Posted on:2010-04-11Degree:Ph.DType:Thesis
University:The University of ChicagoCandidate:Wang, YongFull Text:PDF
GTID:2449390002973005Subject:Economics
Abstract/Summary:
This thesis mainly studies how the technology adoption, diffusion and choice are affected by the macroeconomic policies that are endogenously determined in the political-economic process. My analysis features the positive approach of policy determination and the explicit role of the government.;In Chapter 2, a political-macroeconomic model is developed to explain why two developing economies with the same economic fundamentals can have different de facto economic policies toward foreign direct investment (FDI henceforth), which is viewed as foreign better technology. I show how fiscal decentralization can have both a non-monotonic and dramatic impact on policies and FDI. I also show that a small difference in fiscal decentralization may translate into stark difference in the equilibrium FDI because the local government's induced preference for FDI could be endogenously polarized. Simulation and calibration results closely match China and India's macro and policy data.

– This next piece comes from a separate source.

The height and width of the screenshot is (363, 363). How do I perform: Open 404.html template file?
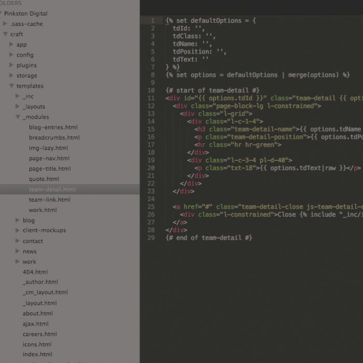35,272
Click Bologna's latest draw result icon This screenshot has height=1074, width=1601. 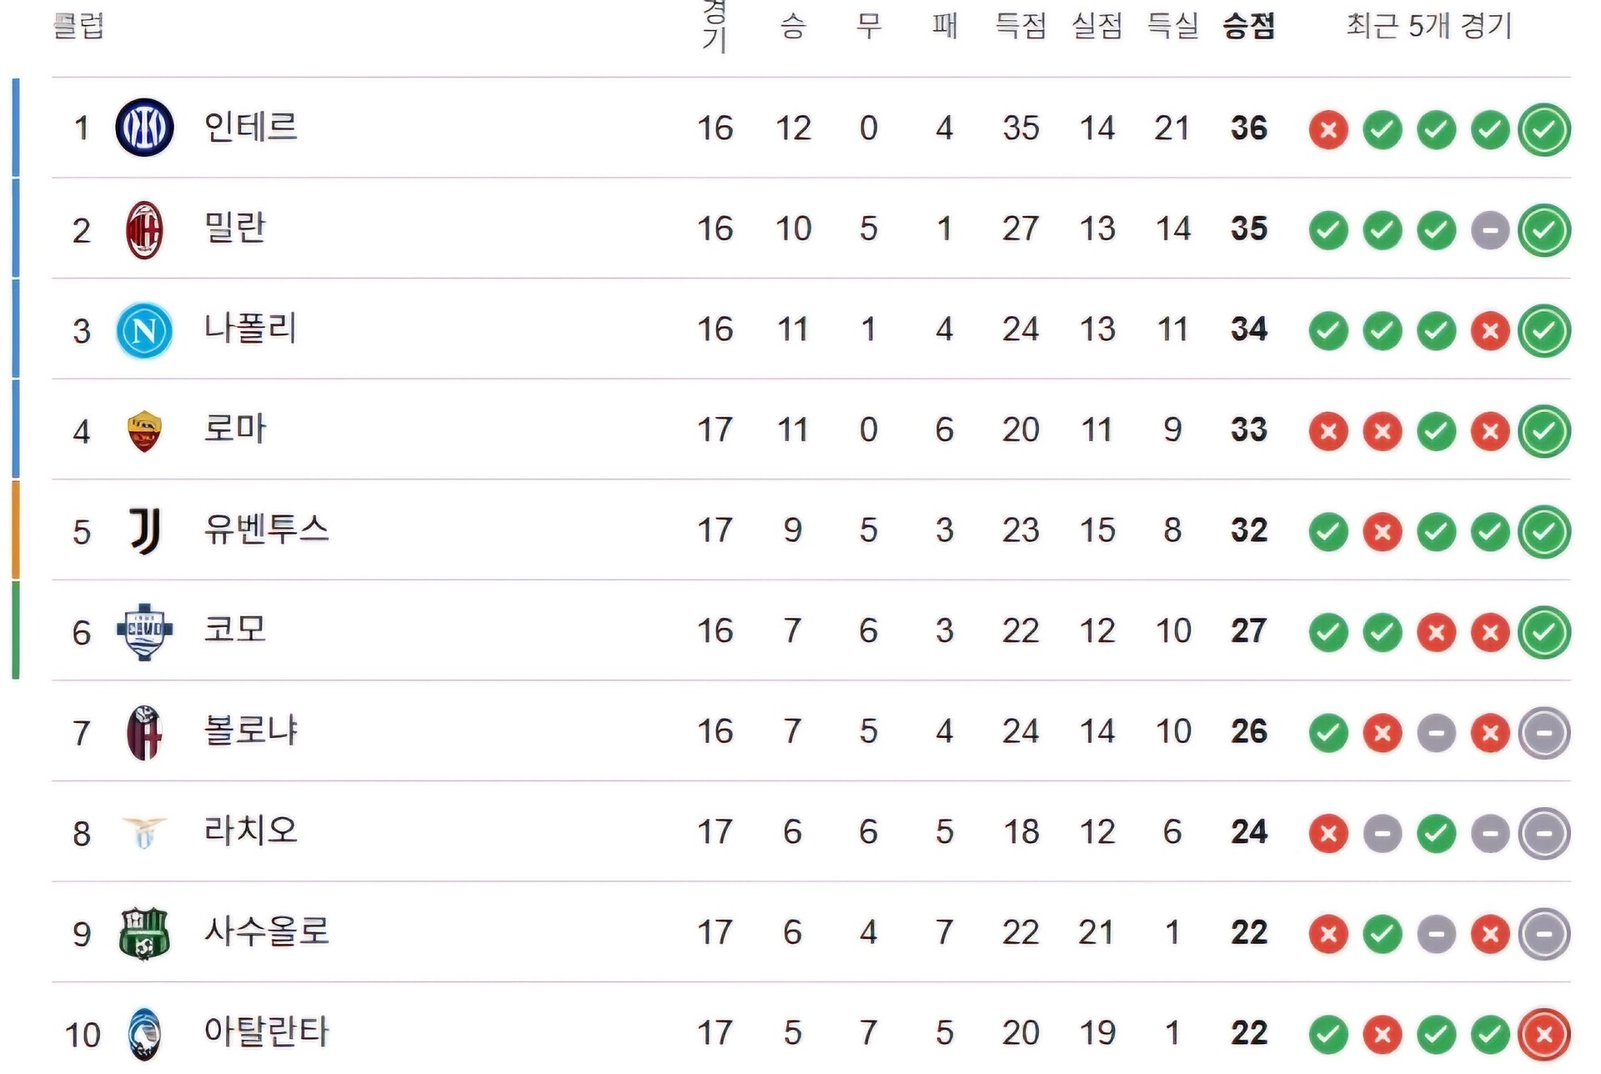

Counterfactual experiments suggest that the degree of fiscal decentralization can well explain the nine-fold difference in FDI per capita for China and India, although they are at the similar development stage.;In Chapter 4, I construct a growth model to explore a developing country's catching-up behavior with endogenous institutional change. The effective externality of foreign human capital is constrained by the institutional barrier variable. I characterize the Ramsey's government's optimal scheme of institutional adjustment and the associated macro dynamics. I show that institutions are adjusted for a finite number of times and each adjustment must occur precisely when the learning constraint just becomes binding; When there is no fixed adjustment cost, the adjustment size is strictly monotonic or constant over time. It implies that catching up continues until the last learning constraint binds. Implications for the transitional economy's optimal economic reforms are discussed.;Several extensions and related models are discussed in Chapters 3, 5 and 6.